* _TASKS TO PERFORM_:
1. In the article about Kim Kardashian's spray tan, where did she document the midnight session from?
2. Reproduce the passage of the Kim Kardashian spray tan article from "Kim Kardashian's life" up to and including "her skin glowing.".

Spray tans are a whole lot better than the sun, but we still have a few problems with this.
Kim Kardashian's life is an open book, so we're all well versed in the ways she loves to take care of her body. She's documented the good, the bad, and ugly struggles of losing weight after having a baby and given us close and personal looks at the procedures she's undergone to keep her skin glowing.
But there are two things we know that Kim loves the most: bronzing and posing nude. Last night, Kim took to Snapchat to combine those two loves, documenting a midnight spray tan session from her Miami hotel room.
"Nothing like a midnight spray tan, you guys. Tanorexic," a naked Kim said in the short video clip.
Now, we love Kim's never-ending body confidence. She embraces her curves and accepts that she's a work in progress. But we're not so into this "tanorexic" business. First off, while "tanorexia" isn't a medical term, "it refers to someone who feels they need to tan excessively, or feels like they look bad without tanned skin," says Leslie Baumann, M.D., Miami-based, dermatologist. "This could involve self-tanning, spray tanning, using tanning beds, or tanning outside."

Pixel coordinate grounding data:
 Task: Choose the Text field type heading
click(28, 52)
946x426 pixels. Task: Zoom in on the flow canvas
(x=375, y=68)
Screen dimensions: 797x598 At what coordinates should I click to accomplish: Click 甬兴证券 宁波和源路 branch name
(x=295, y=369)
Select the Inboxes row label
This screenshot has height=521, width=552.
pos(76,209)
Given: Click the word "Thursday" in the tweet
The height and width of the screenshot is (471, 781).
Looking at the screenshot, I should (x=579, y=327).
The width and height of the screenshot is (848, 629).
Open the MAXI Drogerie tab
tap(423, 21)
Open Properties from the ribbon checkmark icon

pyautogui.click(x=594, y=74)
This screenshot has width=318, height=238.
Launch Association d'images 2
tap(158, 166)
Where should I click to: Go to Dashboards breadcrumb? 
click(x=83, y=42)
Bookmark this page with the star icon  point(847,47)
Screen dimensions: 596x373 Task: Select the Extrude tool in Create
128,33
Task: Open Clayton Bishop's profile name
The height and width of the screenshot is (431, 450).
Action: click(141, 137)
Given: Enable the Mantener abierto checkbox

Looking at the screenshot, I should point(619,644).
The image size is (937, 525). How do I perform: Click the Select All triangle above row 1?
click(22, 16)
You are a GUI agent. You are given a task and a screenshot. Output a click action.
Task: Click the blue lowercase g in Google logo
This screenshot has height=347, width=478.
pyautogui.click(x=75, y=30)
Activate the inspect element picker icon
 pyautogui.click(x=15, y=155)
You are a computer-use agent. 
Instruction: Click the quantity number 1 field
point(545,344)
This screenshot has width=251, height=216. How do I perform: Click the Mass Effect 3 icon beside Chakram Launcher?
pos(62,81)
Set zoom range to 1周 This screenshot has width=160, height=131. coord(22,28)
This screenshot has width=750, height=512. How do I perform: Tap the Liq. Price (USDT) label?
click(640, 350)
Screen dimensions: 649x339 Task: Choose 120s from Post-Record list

* _RESPONSES_:
1. Her Miami hotel room.

2.
Kim Kardashian's life is an open book, so we're all well versed in the ways she loves to take care of her body. She's documented the good, the bad, and ugly struggles of losing weight after having a baby and given us close and personal looks at the procedures she's undergone to keep her skin glowing.